## Trecho da fonte
Élio Gasda SJ
A paz se transformou na maior das utopias.
A história da humanidade é uma sucessão interminável de guerras que faz do planeta “o grande cemitério do gênero humano” (Imannuel Kant, À Paz Perpétua).
Conforme a 18ª edição do Índice Global de Paz do Think Tank International Institute for Economics & Peace (https://www.economicsandpeace.org/), publicado em 11 de junho de 2024, o mundo tem número recorde de guerras desde a Segunda Guerra Mundial (1939-1945). Os últimos três anos foram os mais violentos. Dois bilhões de pessoas estão diretamente afetadas em 92 países. O impacto econômico global da guerra foi de US$ 19,1 trilhões em 2023 (13,5% do PIB global).
“A guerra alimenta a si mesma” (Tito Lívio). É o negócio mais lucrativo o século XXI. Os gastos militares globais atingiram marco histórico em 2023. Segundo o Instituto Internacional de Pesquisa para a Paz de Estocolmo (SIPRI. www.sipri.org.), gastos com defesa totalizaram US$ 2,4 trilhões (2,3% do PIB mundial). Os EUA gastaram US$ 916 bilhões (37% do total). Silicon Valley, as Big Tech e o complexo industrial-militar estão interligados com financiamentos de projetos de investigação e infraestrutura. Instituições financeiras estadunidenses investiram quase 1 trilhão de dólares em dois anos na indústria armamentista, informa o “Relatório Finance for War. Finance for Peace”, da Global Alliance for Banking on Values, apresentado em fevereiro de 2024. Um caça F-35 equivale a 3.244 leitos de UTI, um submarino nuclear custa o mesmo que 9.180 ambulâncias. Dados divulgados em abril pela campanha Internacional pelo Banimento de Armas Nucleares (www.icanw.org) revelou que as principais potências militares aumentaram consideravelmente seus investimentos em armas nucleares: US$ 91 bilhões, ou US$ 2,8 mil por segundo. O maior gasto vem dos EUA, com US$ 51,5 bilhões.

(Entradas sobre coordenadas do alvo)

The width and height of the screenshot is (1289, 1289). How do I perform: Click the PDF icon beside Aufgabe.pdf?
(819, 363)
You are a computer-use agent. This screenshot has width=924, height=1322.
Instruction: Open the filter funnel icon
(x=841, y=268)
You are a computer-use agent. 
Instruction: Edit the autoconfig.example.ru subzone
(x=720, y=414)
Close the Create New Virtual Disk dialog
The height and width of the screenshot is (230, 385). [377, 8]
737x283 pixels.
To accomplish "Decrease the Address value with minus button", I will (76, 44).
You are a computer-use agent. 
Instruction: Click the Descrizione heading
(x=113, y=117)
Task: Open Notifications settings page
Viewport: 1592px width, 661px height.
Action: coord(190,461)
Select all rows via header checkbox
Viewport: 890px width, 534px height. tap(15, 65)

## Objetivo do exercício
Reescreva, por favor, o trecho do texto sobre a guerra que começa em "A história da" e termina em "À Paz Perpétua).", substituindo "cemitério" por "túmulo". Responda com base somente no texto sobre a guerra.

## Exercício resolvido
A história da humanidade é uma sucessão interminável de guerras que faz do planeta “o grande túmulo do gênero humano” (Imannuel Kant, À Paz Perpétua).